Biologic therapy drugs (reslizumab, benralizumab, mepolizumab and omalizumab) can improve symptoms and reduce asthma attacks in people with severe asthma by helping to stop the body processes that cause lung inflammation.

Biological therapies can transform people’s lives by reducing long-term side effects of oral corticosteroids and can also reduce the number of exacerbations and life-threatening asthma attacks. The aim of this innovation will be to improve patient care and outcomes by providing a better treatment option for patients with severe asthma.

What is severe asthma?

Severe asthma is a subtype of asthma that is difficult to control and categorised by the fact that it does not respond well to typical asthma treatments1. By conservative estimates, severe asthma affects approximately 5-10% of people with asthma worldwide2. People with severe asthma also have more frequent life-threatening asthma attacks, which can have a devastating impact on their lives3. The struggle to breathe can be a day-to-day challenge that overshadows daily activities, resulting in hospital admissions, intensive care and even death(3, 4). Severe asthma also accounts for the majority of health care expenditures associated with asthma; with the relatively small severe asthma patient population estimated to be 50% of all asthma-related costs5.

Compared with patients with milder controlled disease, patients with severe asthma also experience adverse effects from treatments that are used to manage asthma attacks. If oral corticosteroid treatments are used long term, the resulting adverse effects may include weight gain, diabetes, osteoporosis, glaucoma, anxiety, cardiovascular disease, and impaired immunity10. Asthma UK reports that patients “loathe” these treatments and that the substantial adverse effects are a significant reason they do not comply with their prescribed medications, which puts them at risk of experiencing a future asthma attacks(3, 8) .

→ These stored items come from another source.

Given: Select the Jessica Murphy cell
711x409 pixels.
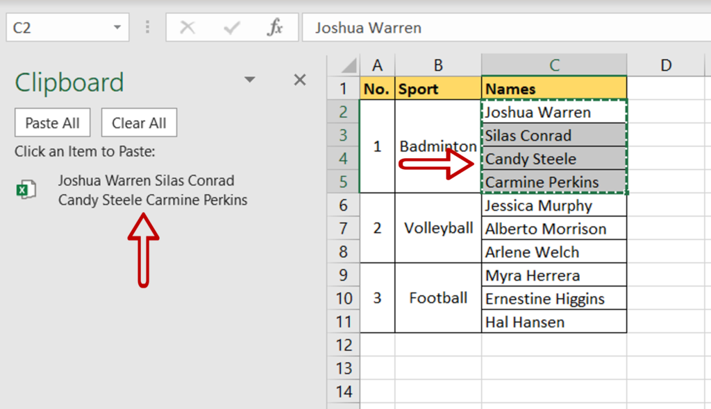Looking at the screenshot, I should [553, 206].
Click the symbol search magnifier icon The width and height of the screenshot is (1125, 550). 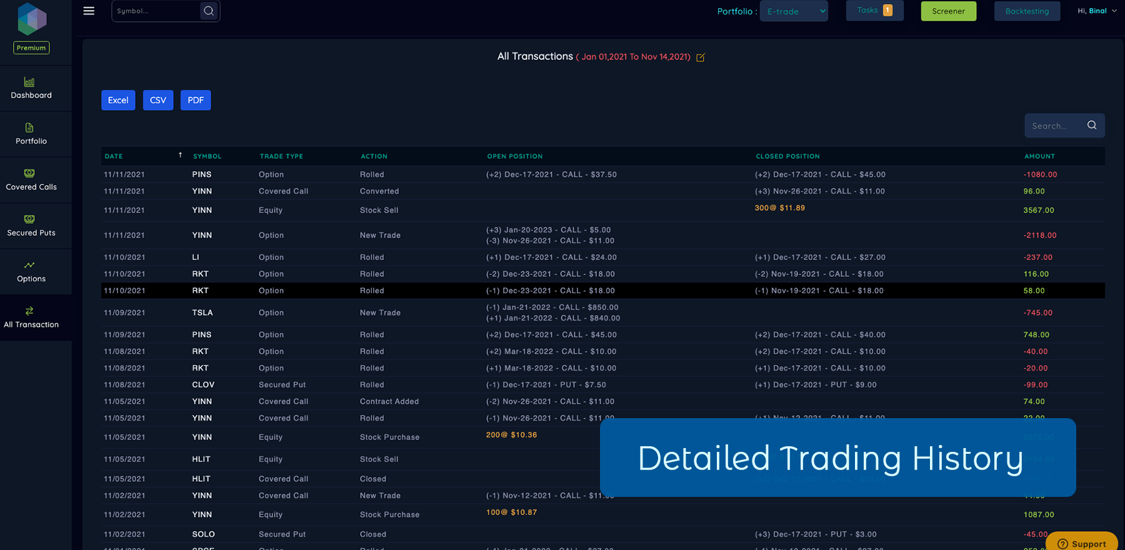click(209, 11)
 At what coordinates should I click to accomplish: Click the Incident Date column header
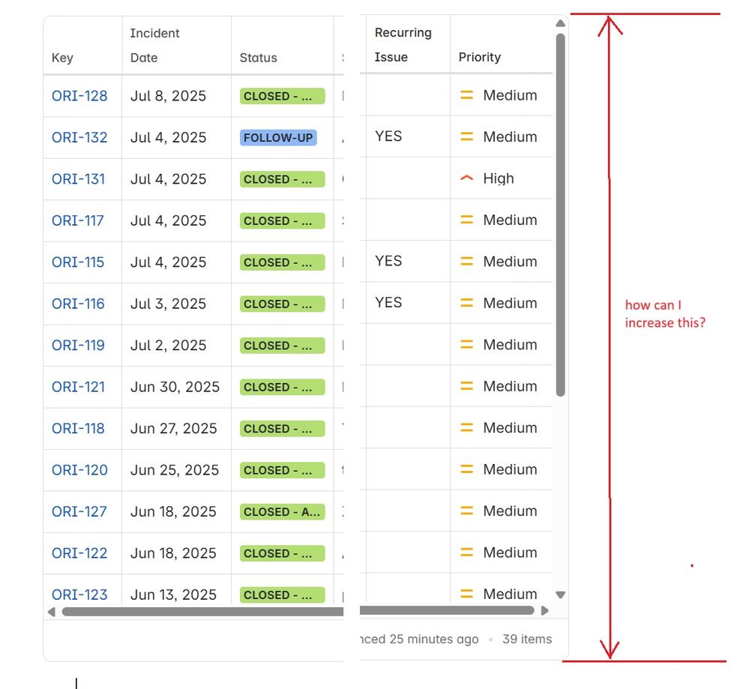click(155, 45)
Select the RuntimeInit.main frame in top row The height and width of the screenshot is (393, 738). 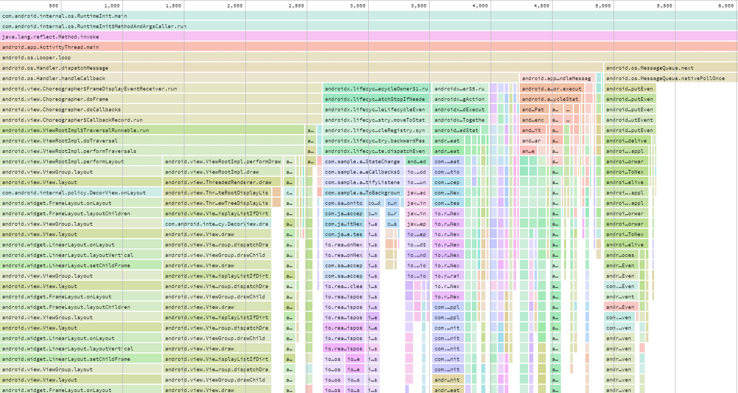pos(365,16)
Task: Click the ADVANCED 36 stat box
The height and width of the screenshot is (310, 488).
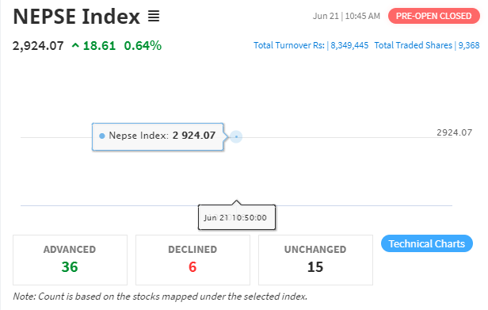Action: tap(70, 260)
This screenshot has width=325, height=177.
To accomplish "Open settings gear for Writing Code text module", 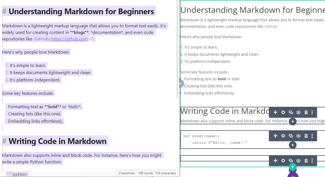I will pyautogui.click(x=283, y=113).
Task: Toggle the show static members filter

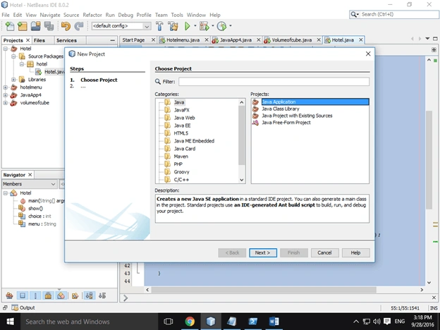Action: coord(35,295)
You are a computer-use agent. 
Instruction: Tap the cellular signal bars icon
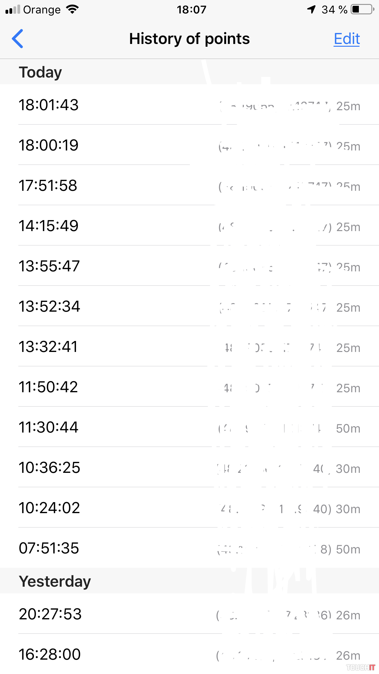tap(13, 9)
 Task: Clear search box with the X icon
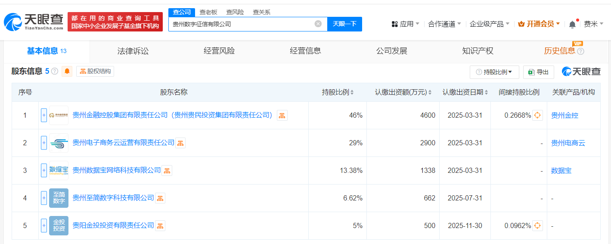318,24
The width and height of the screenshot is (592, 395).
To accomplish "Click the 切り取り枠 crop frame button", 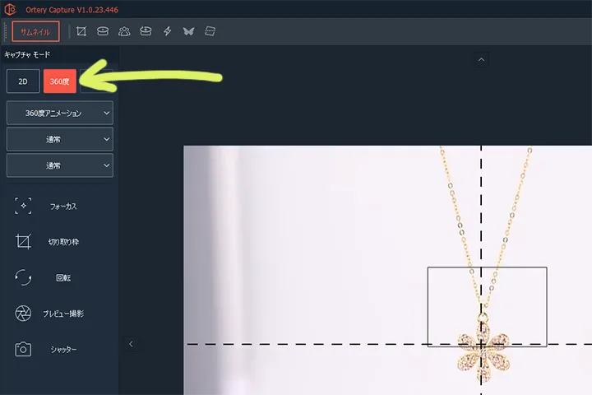I will [62, 242].
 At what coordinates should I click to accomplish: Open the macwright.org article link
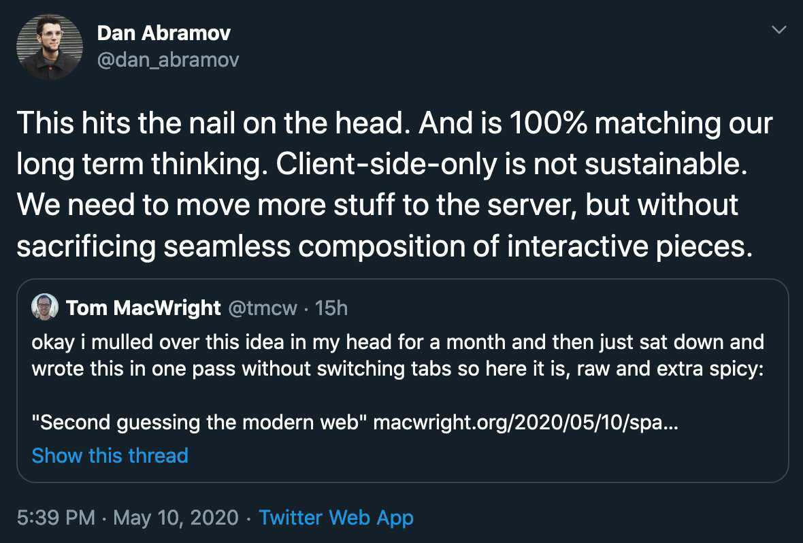tap(525, 423)
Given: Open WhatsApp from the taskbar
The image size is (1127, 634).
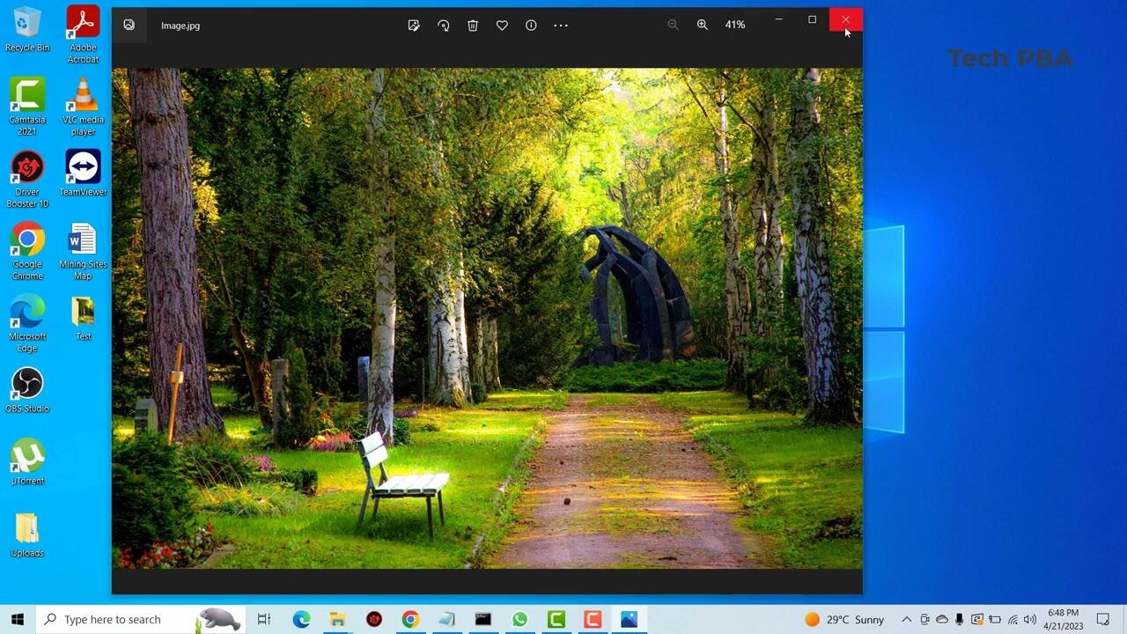Looking at the screenshot, I should click(x=519, y=620).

Guidelines recommend that patients with severe asthma be referred to a specialist respiratory team for correct diagnosis and expert management. This is particularly important to ensure that they have access to newly available biologic treatments. However, many patients with severe asthma can suffer multiple asthma attacks, admission to emergency departments and a wait of up to seven years experimenting with different treatment options before they are diagnosed or referred for specialist care(3, 6, 7, 8).

What are asthma biologics?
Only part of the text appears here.